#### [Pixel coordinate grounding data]
^^^^^^^^

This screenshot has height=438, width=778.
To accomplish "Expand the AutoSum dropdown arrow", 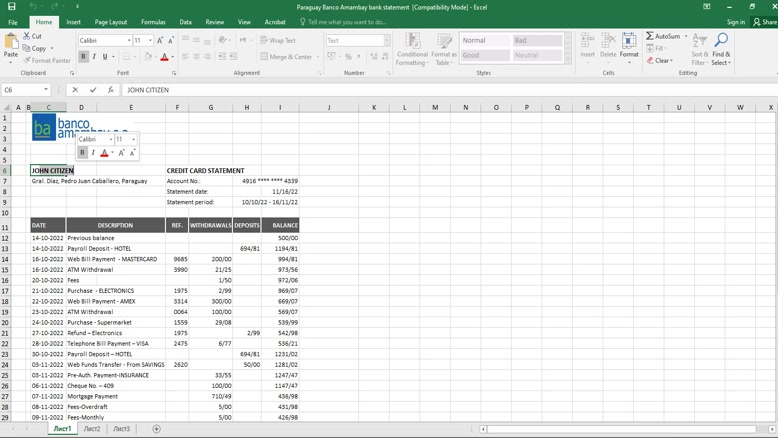I will [x=686, y=36].
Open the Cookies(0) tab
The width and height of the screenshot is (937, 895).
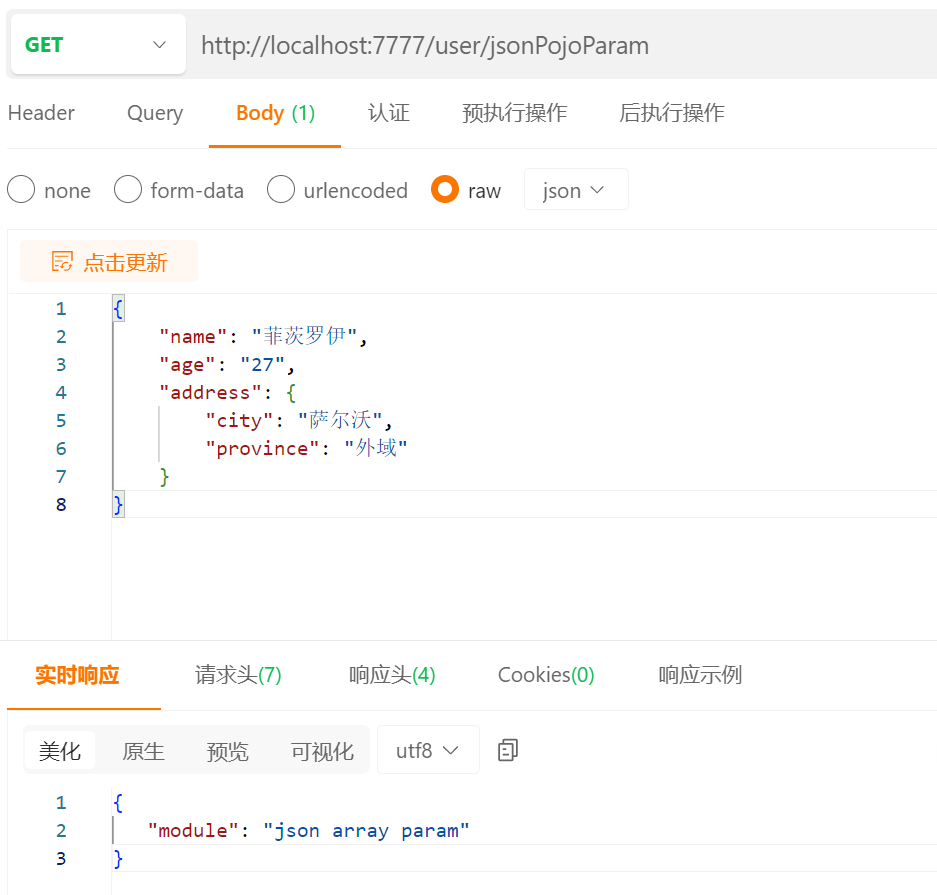pyautogui.click(x=545, y=675)
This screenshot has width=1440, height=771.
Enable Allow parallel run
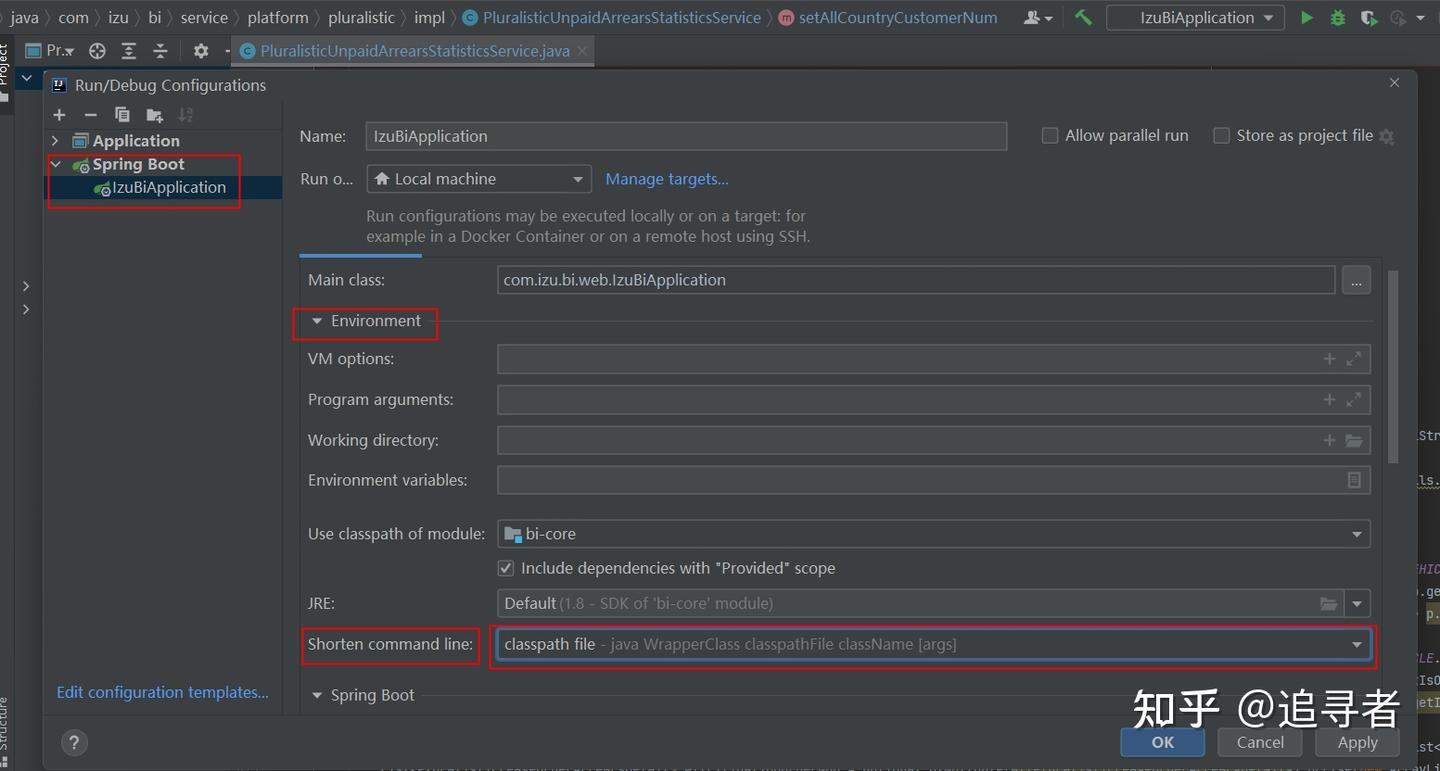[1049, 135]
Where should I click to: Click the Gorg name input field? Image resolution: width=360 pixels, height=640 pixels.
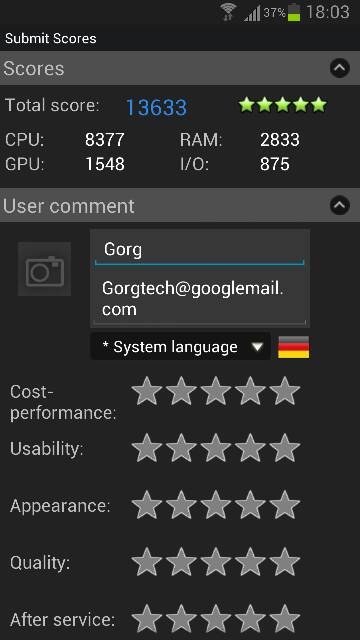[x=200, y=249]
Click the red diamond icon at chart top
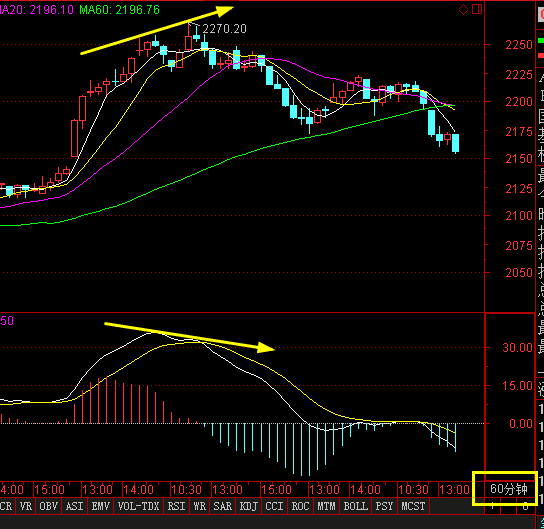Image resolution: width=544 pixels, height=529 pixels. point(464,10)
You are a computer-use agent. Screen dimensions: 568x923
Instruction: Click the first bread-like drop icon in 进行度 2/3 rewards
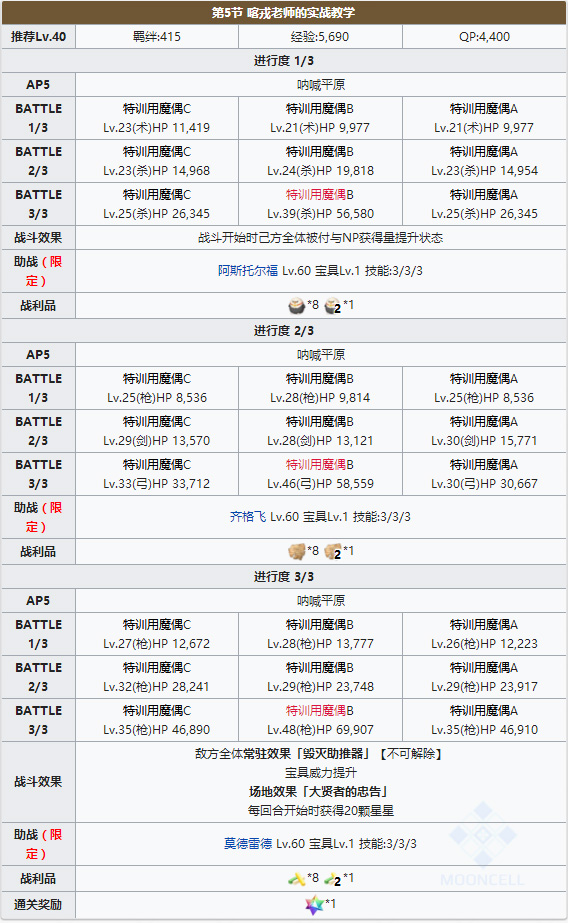click(x=296, y=552)
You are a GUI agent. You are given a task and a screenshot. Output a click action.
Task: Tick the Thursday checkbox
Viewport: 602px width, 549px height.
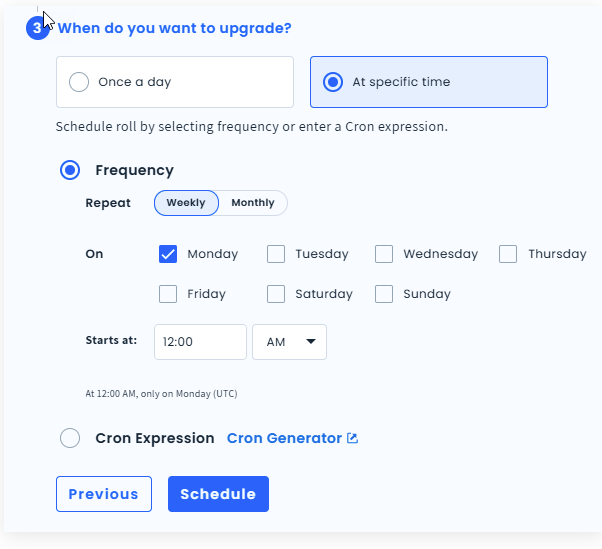pos(508,254)
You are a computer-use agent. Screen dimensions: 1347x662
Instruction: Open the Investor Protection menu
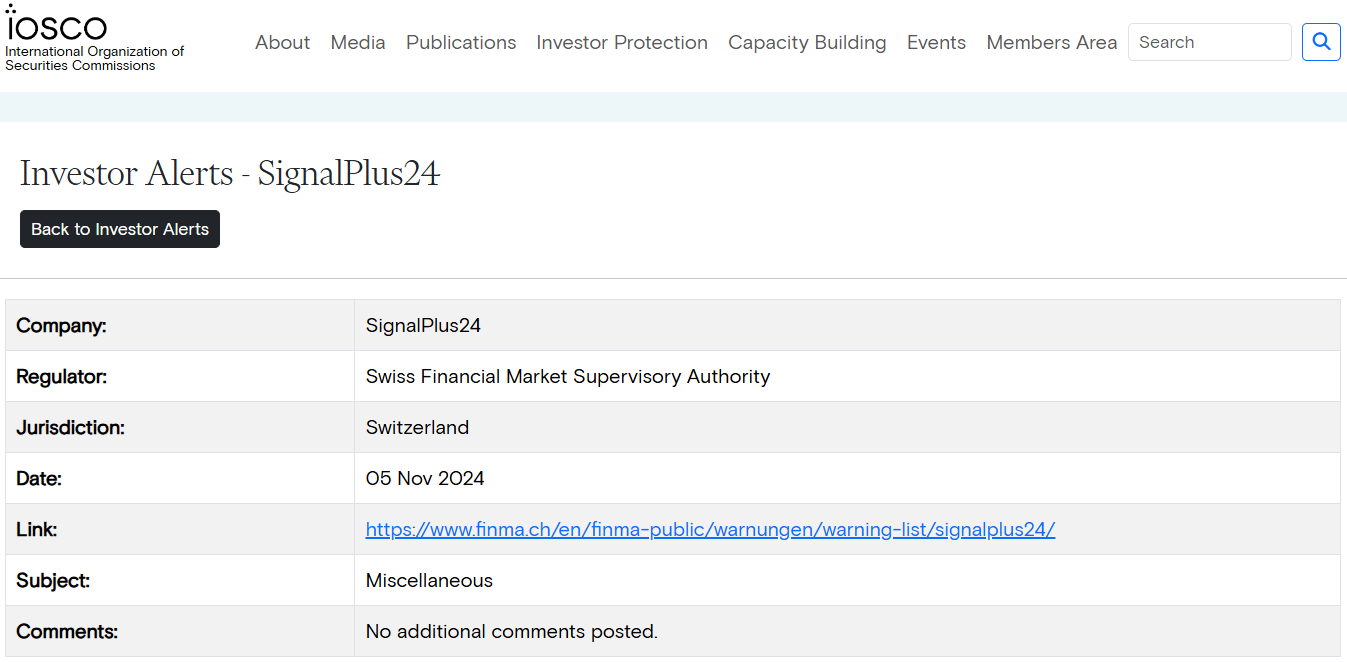coord(622,43)
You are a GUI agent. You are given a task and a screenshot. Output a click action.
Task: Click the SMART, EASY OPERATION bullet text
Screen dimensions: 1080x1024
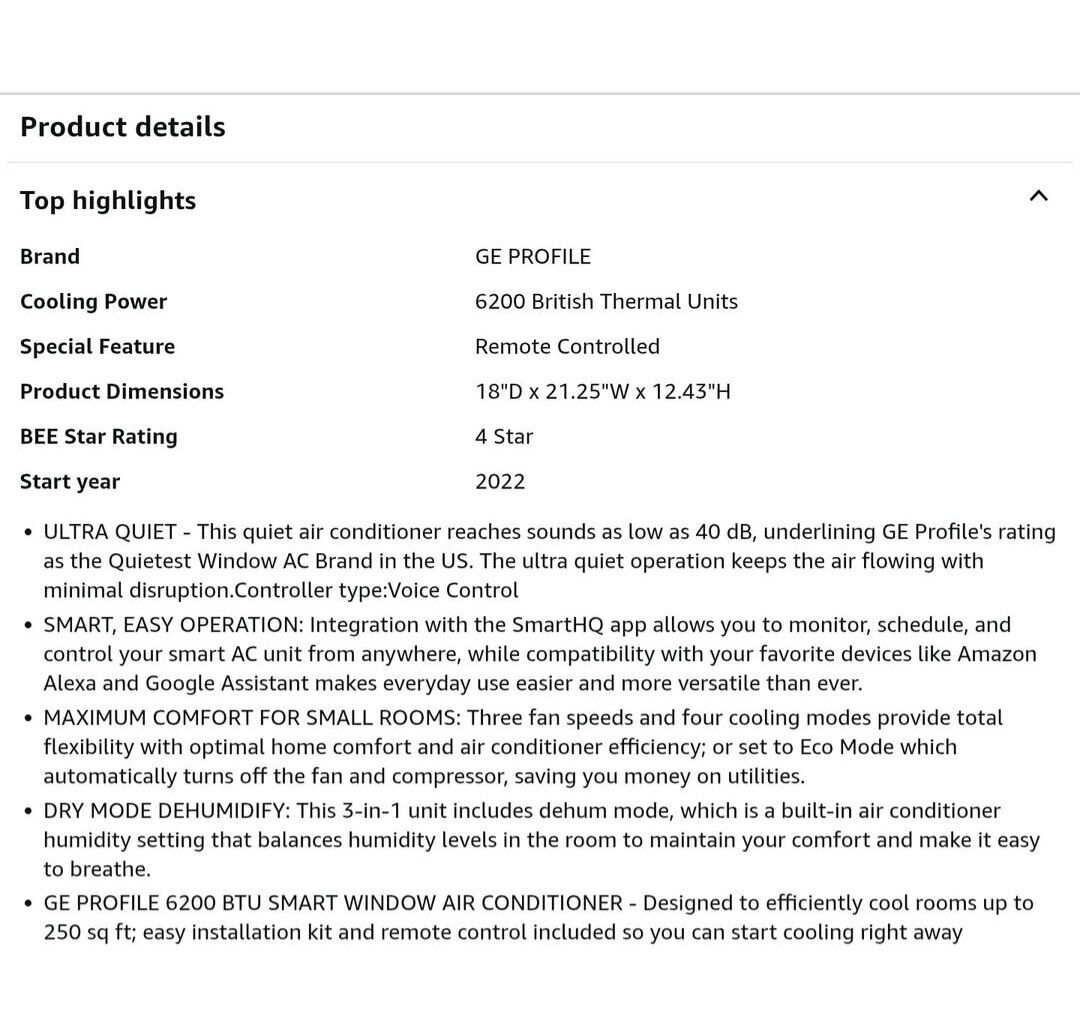point(540,654)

^^^^^^^^

#### [Task statement]
Determine which lines above include the word "This", and report those lines in full.

#### [Finished task]
This screenshot has height=438, width=778.
This screenshot has width=1440, height=771.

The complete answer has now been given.